Saved data entries
————

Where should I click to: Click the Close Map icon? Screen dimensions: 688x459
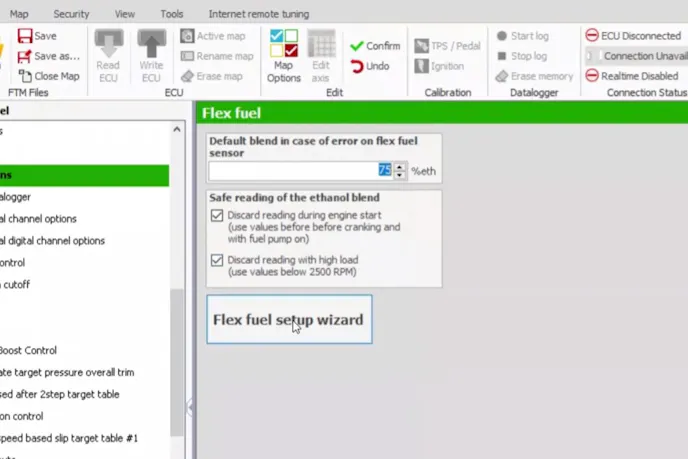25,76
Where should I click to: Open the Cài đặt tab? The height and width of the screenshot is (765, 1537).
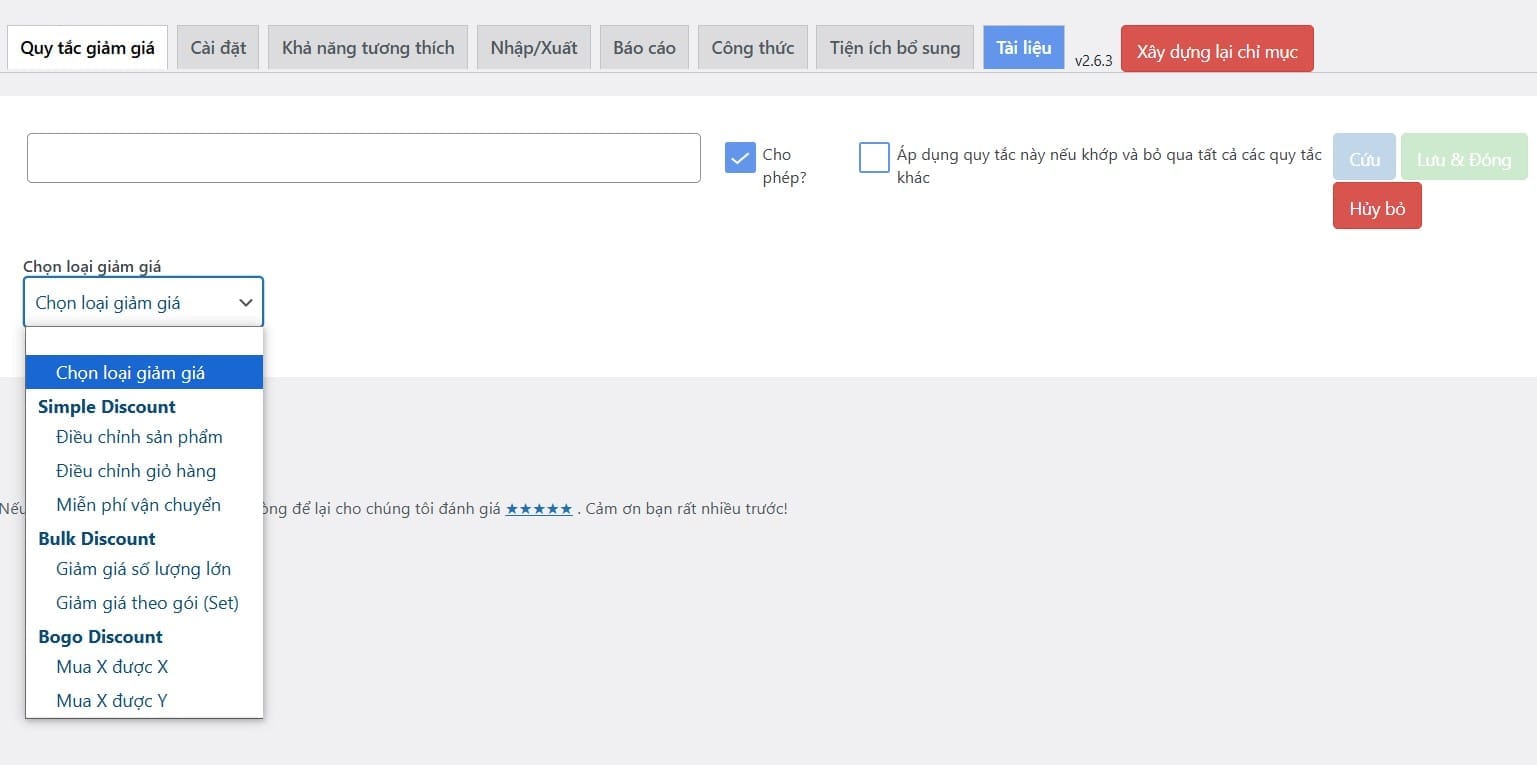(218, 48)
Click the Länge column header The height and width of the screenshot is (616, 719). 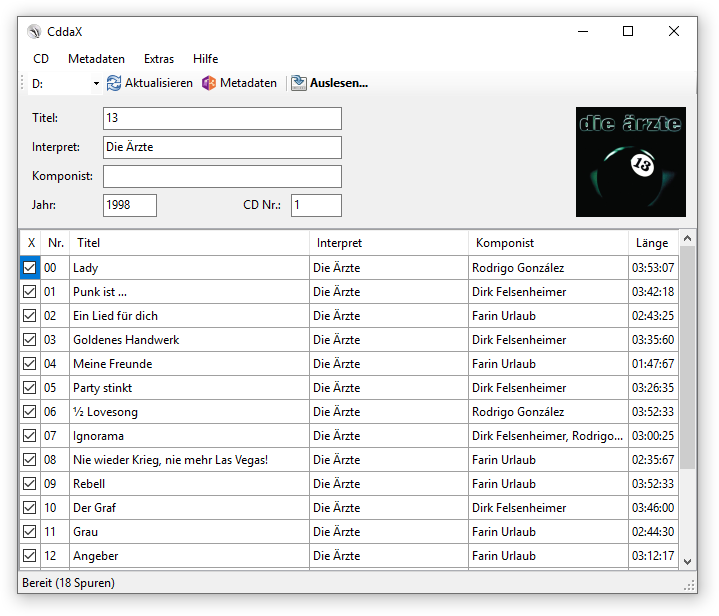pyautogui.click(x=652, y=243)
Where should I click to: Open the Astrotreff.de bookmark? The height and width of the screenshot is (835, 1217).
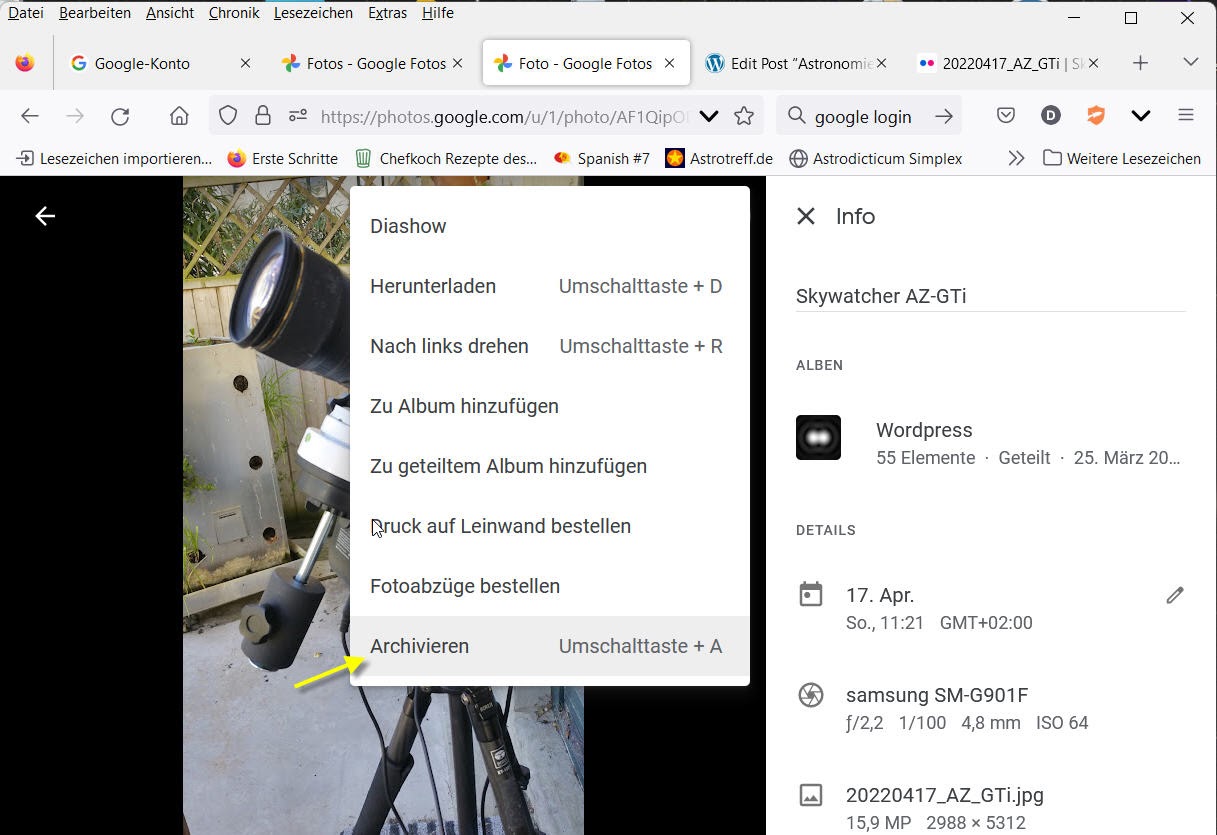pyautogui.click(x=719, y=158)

————

### Work order
Working from the records above, reproduce exactly the lines from the one with "Where should I click to: Open the Astrotreff.de" through the last line, without the pictures.

### Result of the task
Where should I click to: Open the Astrotreff.de bookmark? The height and width of the screenshot is (835, 1217).
pyautogui.click(x=719, y=158)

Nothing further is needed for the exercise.